L’université d’Oran met en place un nouveau process d’extraction de silicium.

vendredi 25 novembre 2016 à 11:21
Source de l'article : Huffpostmaghreb.com

Un nouveau process d’extraction de silicium pour le développement de l’industrie photovoltaïque a été élaboré par le laboratoire de microscopie électronique et des sciences des matériaux de l’université d’Oran, a indiqué jeudi à Alger son directeur, Saad Hamzaoui.

Il s’agit d’un nouveau process d’extraction de silicium des gisements de sable et de diatomée, a expliqué ce scientifique lors d’une rencontre organisée par le ministère de l’Enseignement supérieur et de la recherche scientifique dans le cadre de la « valorisation des projets issus de la recherche scientifique »

Ce process innovant est plus performant et moins cher que ceux utilisés auparavant, note le scientifique, citant notamment la technologie Siemens qui utilise la distillation métallurgique à une température avoisinant les 3.000°C.

Cette innovation entre dans le cadre d’un partenariat scientifique algéro-japonais qui œuvre pour l’amélioration de l’extraction de la silice (dioxyde de silice), sachant que l’idée japonaise porte sur l’extraction du silice du sable du désert dans le cadre du « Projet SSB Sahara Solar Breeder ».

Quant à l’idée de la partie algérienne, il s’agit de l’exploitation de la diatomée qui est une roche très poreuse et qui répond hautement au traitement chimique.

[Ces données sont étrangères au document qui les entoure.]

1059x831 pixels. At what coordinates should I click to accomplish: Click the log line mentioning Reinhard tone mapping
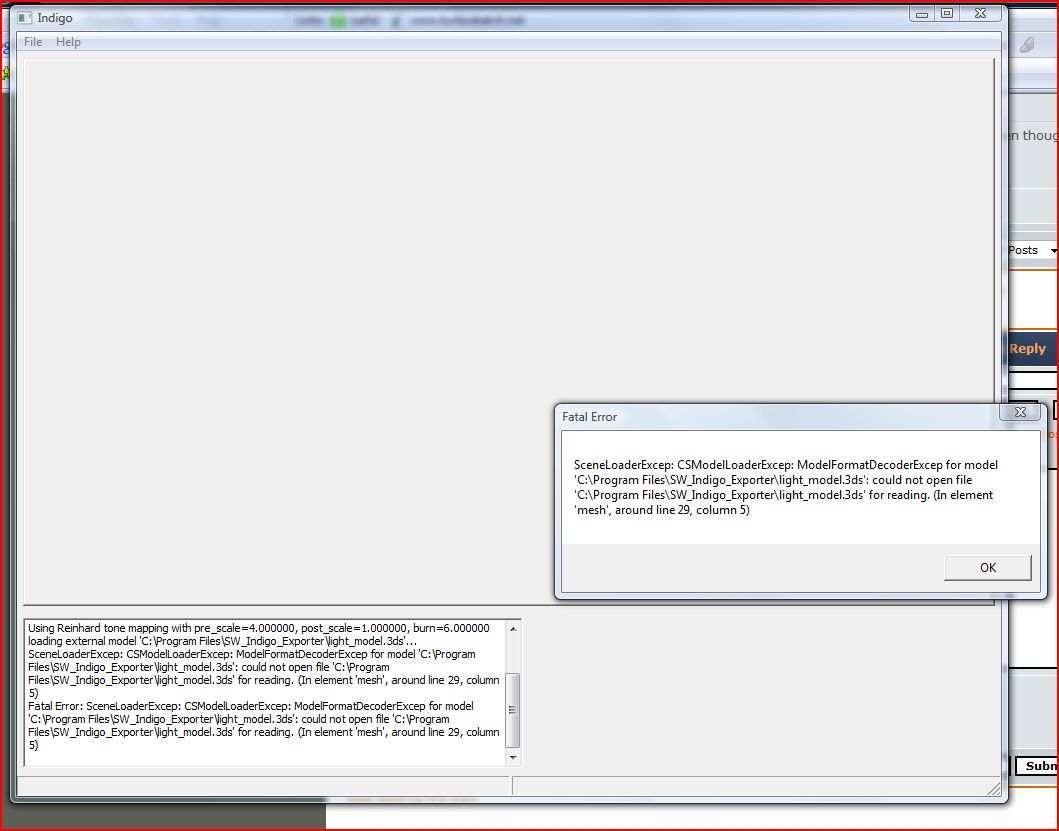pos(258,628)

Cette roche se forme au fil du temps par les dépôts cumulés de l’algue marine unicellulaire portant le même nom et dont le squelette est constitué de la silice.

Pour ce qui est du sable dont le constituant essentiel est la silice, il n’était pas exploité en raison de sa haute teneur en impuretés. D’où l’idée nouvelle de le broyer à basse température et d’en extraire l’élément que le laboratoire a pu obtenir avec un haut niveau de pureté, a-t-on expliqué lors de cette rencontre.

Pour ce qui de la diatomée, des gisements en grande quantité se trouvent le long du littoral ouest du pays évaluée à 6 millions de tonnes, soit une quantité pouvant couvrir une production photovoltaïque d’une centaine de gigawatts, selon ce chercheur.

Par ailleurs, il a avancé que ces process permettaient l’obtention non seulement du silicium pour l’industrie énergétique mais aussi trois (3) autres produits.

Il s’agit de la silice amorphe d’origine minérale et biologique ultra pure (produisant des déchets utilisés dans l’industrie du verre et l’agroalimentaire), du gel de silice (industrie cosmétique) et du carbure de silice également appelé diamant noir (plus cher que le diamant et utilisé dans la bijouterie).

Pour ce qui est du silicium, il est aujourd’hui produit à une échelle de laboratoire par l’équipe de M. Hamzaoui qui a fait savoir qu’il faudrait jusqu’à 6 ans et de gros moyens financiers pour passer à une production à l’échelle industrielle de cet élément qui domine l’industrie photovoltaïque à hauteur de 90% des cellules solaires fabriquées.

« Nous produisons à hauteur de grammes au sein de notre laboratoire. Ce qu’il faudrait est de passer vers une production en kilogrammes puis en tonnes » afin d’envisager une production industrielle qui viendra fournir et développer une industrie photovoltaïque purement algérienne, a-t-il expliqué.

Ce process innovant conçu par l’université d’Oran a été salué par les industriels de la filière des énergies renouvelables présents à cette rencontre.

« Cette initiative est très encourageante pour ce qui est du développement de la filière photovoltaïque en Algérie, le silicium étant le premier maillon de la longue chaîne de production des panneaux solaires », a indiqué à l’APS un industriel en marge de la rencontre.

Pour sa part, le secrétaire général du ministère de l’Enseignement supérieur et de la recherche scientifique a estimé que cette innovation arrivait à un moment opportun alors que le gouvernement œuvre pour amorcer une transition énergétique dans le cadre du Programme national des énergies renouvelables et de l’efficacité énergétique, programme placé par le Président de la République au rang de priorité nationale.

Pour rappel, le Programme national de développement des énergies renouvelables et de l’efficacité énergétique vise la mise en service d’une capacité de production d’origine renouvelable de 47 à 51 TWh à l’horizon 2030, dont plus de 9 TWh seront injectés dans le réseau d’ici 2020.

A la fin 2016, l’Algérie comptera une capacité de 343 MW réparties à travers 14 wilayas du pays.

Actuellement, 16 centrales d’une capacité de 195 MW sont déjà fonctionnelles et injectent de l’énergie d’origine renouvelable dans le réseau.